The 2015 Urban Mobility Scorecard, which was released by the INRIX, traffic information and driver services provider and by the Texas A&M Transportation Institute (TTI), stated that drivers waste around 7 billion extra hours, which means 42 hours every year per commuter stuck in traffic jams and that they burned over 3 billion gallons of fuel just by sitting on overcrowded streets last year.
The fuel wasted sums up to a massive $160 billion, which means $960 per commuter. Back in 1982, INRIX said that the average traffic per consumer was of 18 hours with 0.5 billion of fuel wasted, standing for $42 billion.
In the top 10 cities in the U.S. with the worst traffic jams, Washington D.C. takes the lead, where commuters suffered an average of 82 hours of highway delay in 2014, followed by Los Angeles at a close second of 80 hours.

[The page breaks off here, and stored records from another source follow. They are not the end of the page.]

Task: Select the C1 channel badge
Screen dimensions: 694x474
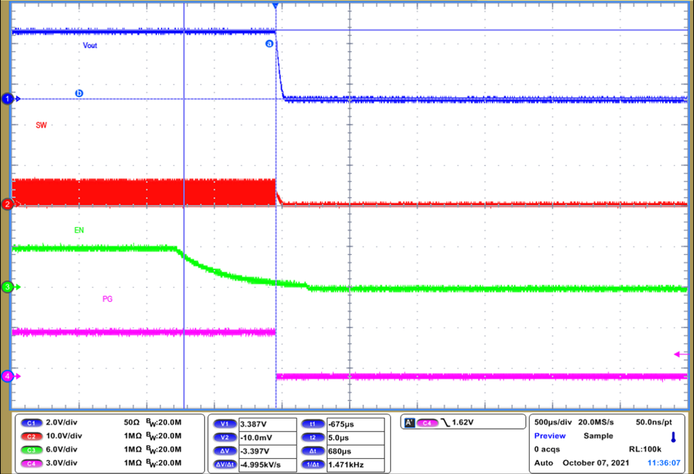Action: [x=31, y=423]
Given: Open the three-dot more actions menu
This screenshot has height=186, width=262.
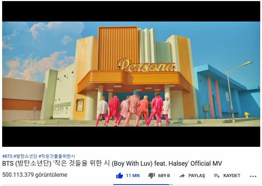Looking at the screenshot, I should click(253, 176).
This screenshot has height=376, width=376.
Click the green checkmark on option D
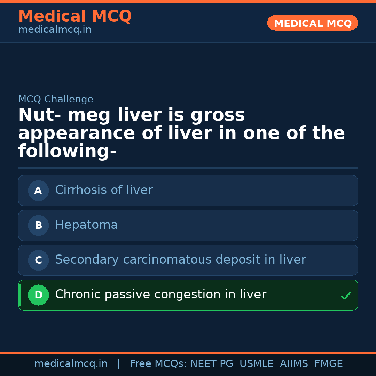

The third position goes to San Francisco, where motorists spend an average of 78 hours stuck in traffic jams. Out of the top 3 worst cities with traffic jams, New York takes the 4th spot as New Yorkers spent last year 74 hours of their “could have been vacation” time in traffic.
San Jose is at number 5 with 67 hours per commuter, followed by Boston with 64 hours wasted in traffic by drivers. Seattle takes the 7th position with 63 hours, and then Chicago (61) is at a tie with Houston (61), while the last position in the list of cities with worst traffic jams is filled by Riverside-San Bernadino, California (59).